Em Maio assisti a uma emergência hospitalar crítica. Felizmente, não foi comigo (podia ter sido com qualquer um de nós), mas tratou-se de uma falha técnica de um equipamento vital para um bloco operatório. Mesmo com soro a correr-me nas veias, vestido com uma bata bastante ridícula e muito pouco “fashionable”, dei por ela quando a agitação começou a propagar-se pelos corredores.
Nenhum pânico, apenas um nervoso perceptível no rosto dos profissionais. Ando cá há demasiado tempo para conhecer o odor a torradas, sobretudo em locais hospitalares onde não há torradeiras. «Ui», terei pensado: «Condensadores queimados…». Olhei para as linhas de soro penduradas, endireitei-as e pensei «Pedro, é hoje que vais fugir de um hospital levando contigo o soro e vestido de forma bastante ridícula…». Não foi necessário. Uma equipa de intervenção entrou em acção, substituiu em minutos o equipamento defeituoso e a vida prosseguiu mansa, tão mansa quanto possível dadas as circunstâncias.
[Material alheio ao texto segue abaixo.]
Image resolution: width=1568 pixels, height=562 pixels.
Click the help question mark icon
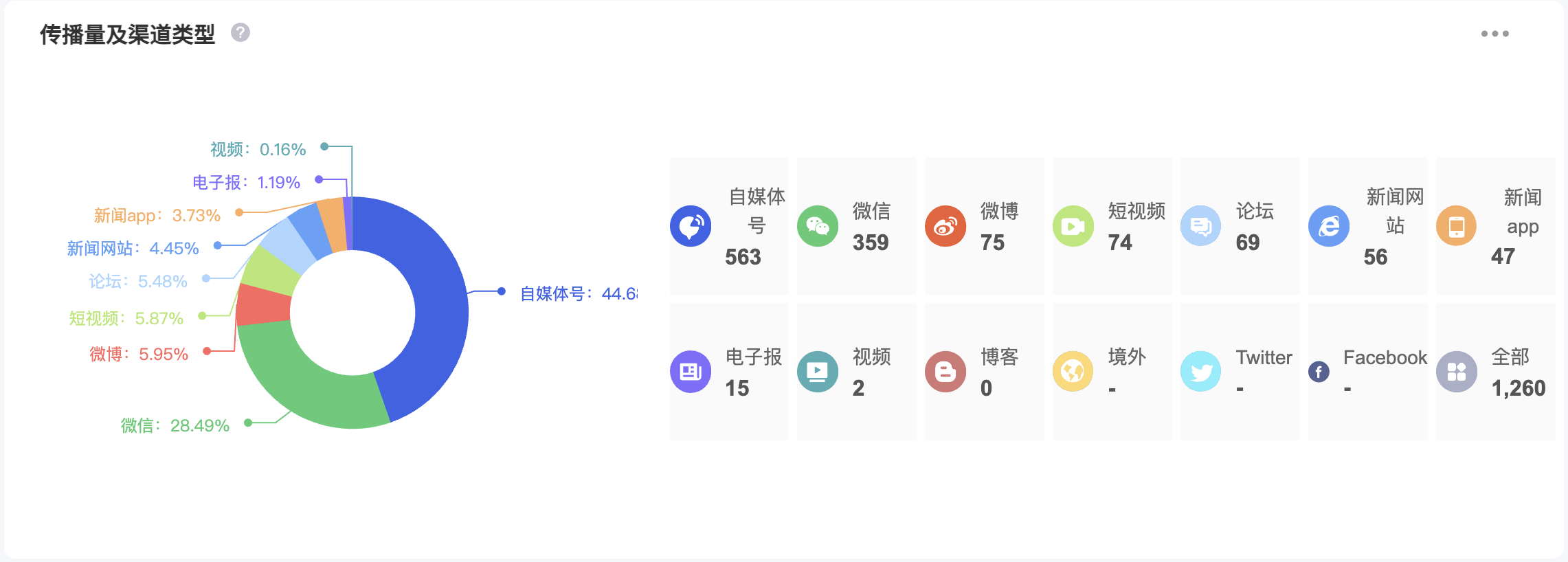click(240, 33)
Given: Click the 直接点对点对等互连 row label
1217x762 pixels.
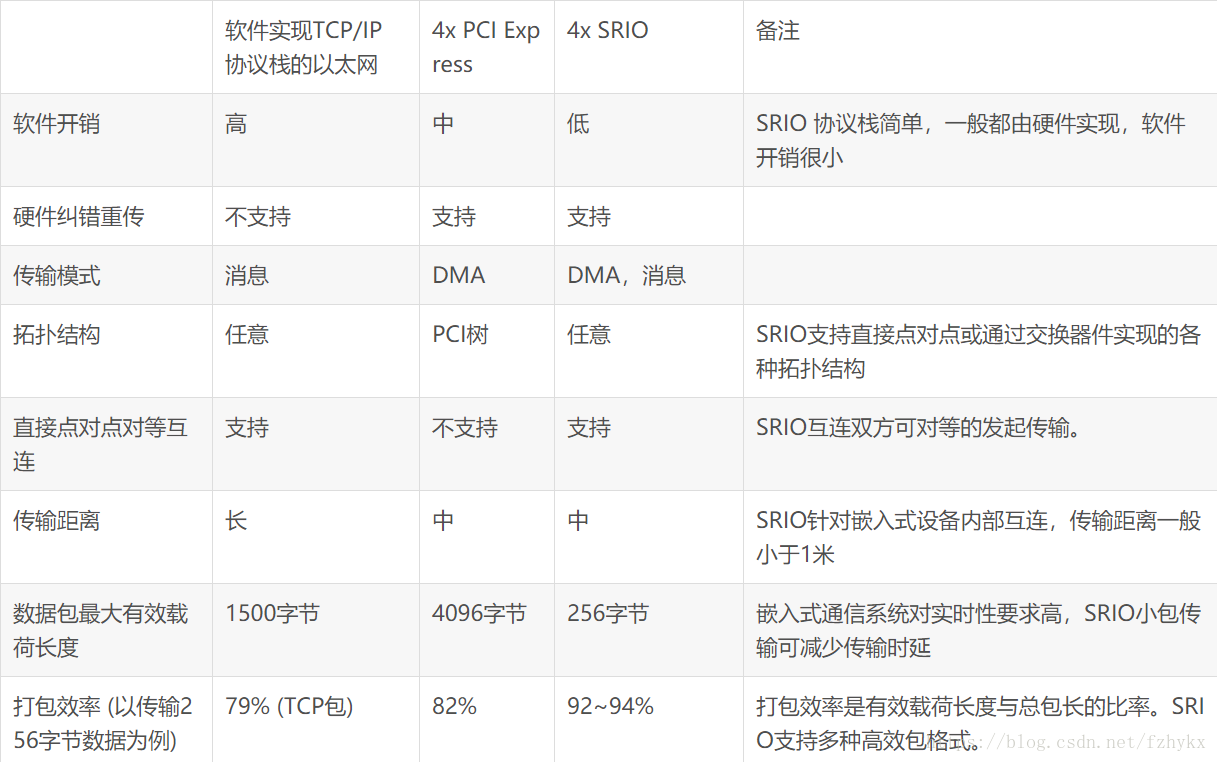Looking at the screenshot, I should click(100, 444).
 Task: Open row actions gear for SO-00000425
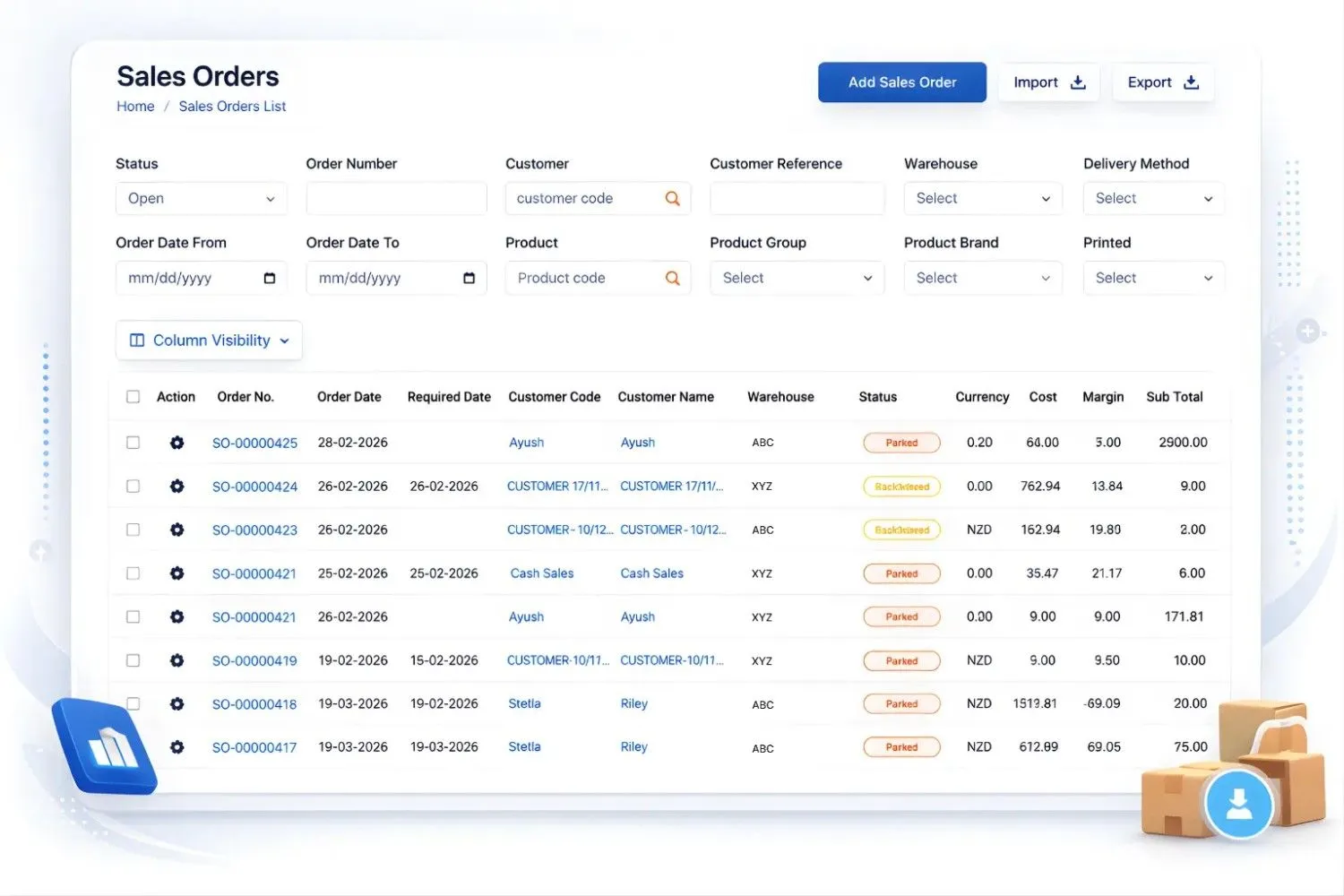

«Abençoada redundância…». Este pequeno episódio abriu-me outras memórias recentes referentes ao apagão. E à questão da redundância tecnológica pessoal. Sou do #teamkit, fui escuteiro, não receio a adaptação e estou em crer que ainda conseguirei sair para caçar, sem ser no hipermercado. A verdade é que o apagão me mostrou que não estou nadinha preparado para sobreviver em caso de cataclismo (os meus conhecimentos de Morse são grandes, mas duvido que o mundo me entenda…). A verdade é que estou protegido até deixar de haver comunicações electrónicas, depois disso é o salve-se (literalmente) quem puder.
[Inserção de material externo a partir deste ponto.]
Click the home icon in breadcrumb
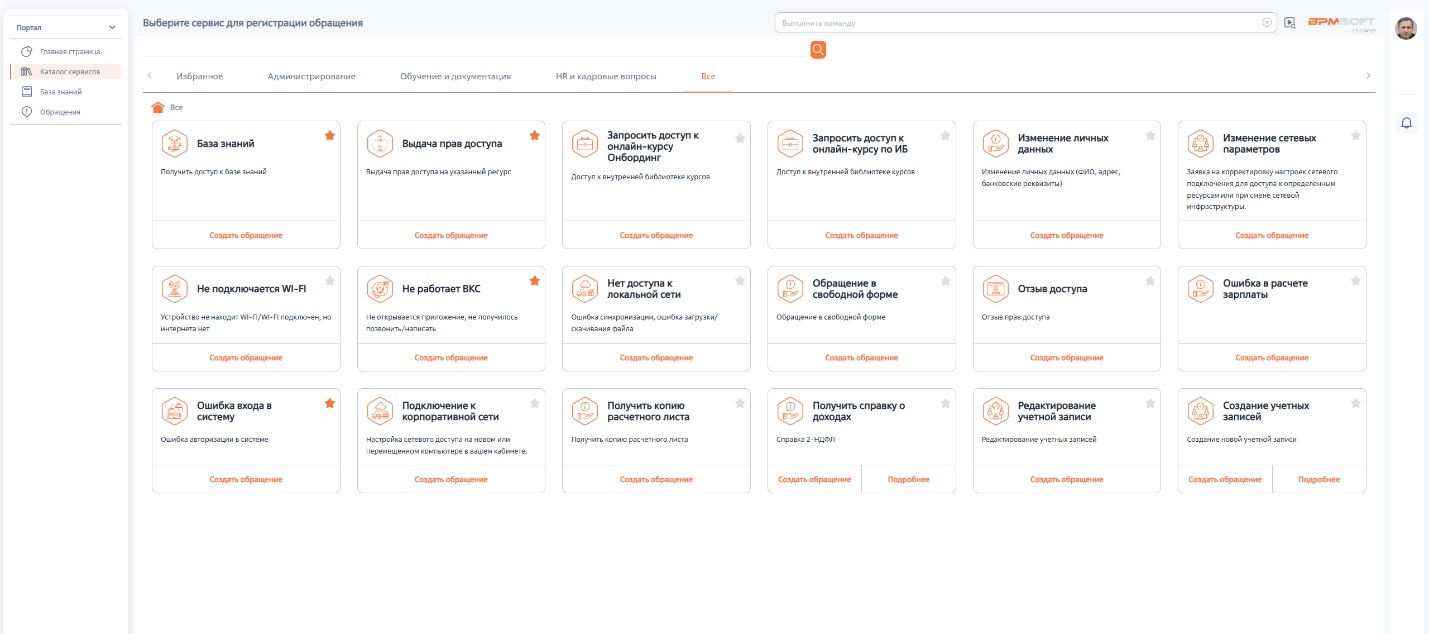 157,107
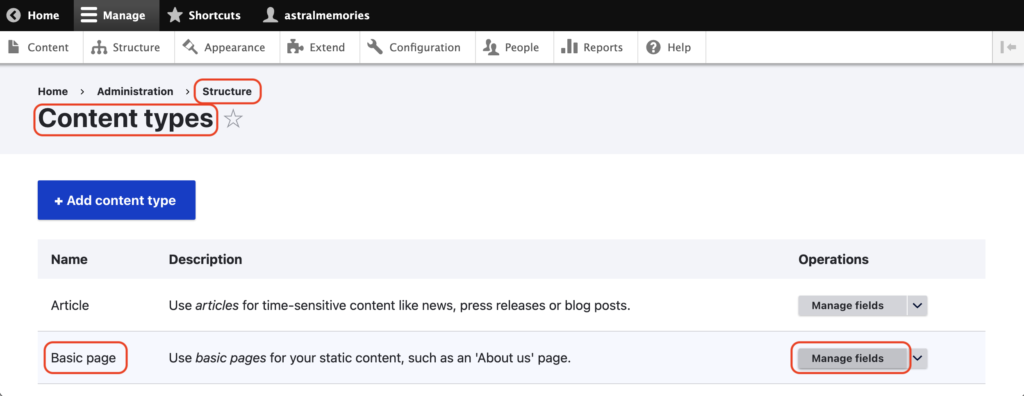Expand Article operations dropdown arrow

pos(917,305)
Este acontecimento fez-me rever quase tudo em termos de energia, mas levanta-me tantas questões, que me perguntei, por vezes, se me estava a preparar para o Apocalipse. Tenho alguns amigos que, no interior do País, se atiraram de corpo e alma à experiência “off grid”, ri-me de alguns deles mas já escrevi a outros tantos a pedir relatos de algumas das soluções que adoptaram. Vivi parte da minha vida sem comunicação imediata, mas hoje tenho dúvidas se não entro em carência física ao fim de umas horas.
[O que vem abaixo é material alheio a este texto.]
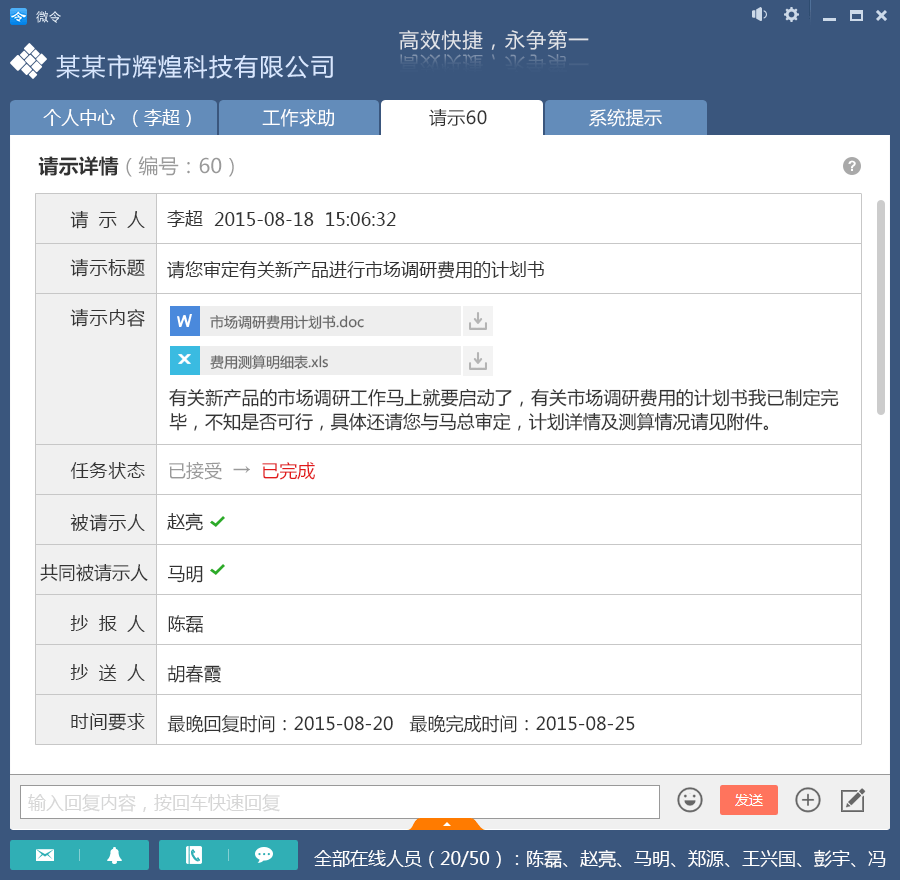The height and width of the screenshot is (880, 900).
Task: Open settings gear in title bar
Action: point(791,14)
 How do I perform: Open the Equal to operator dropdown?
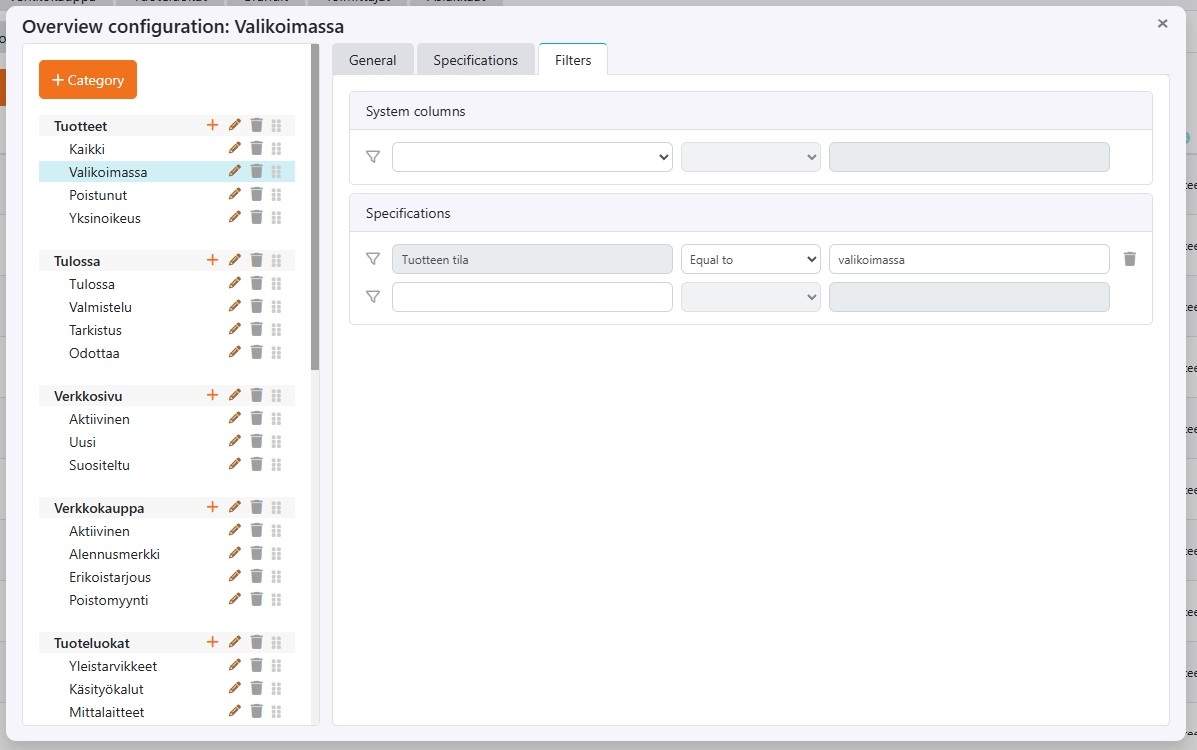pos(750,259)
Passei parte do tempo do apagão a dormir uma bela sesta, coisa que não fazia há algum tempo, e que duvido que consiga fazer face a um alegado “fim do mundo”. Ri-me inúmeras vezes quando carreguei em interruptores mortos e quando tentei tirar cafés de máquinas sem vida. A mensagem que mais vezes escrevi naquela tarde foi ‘teste’. Sem salvação.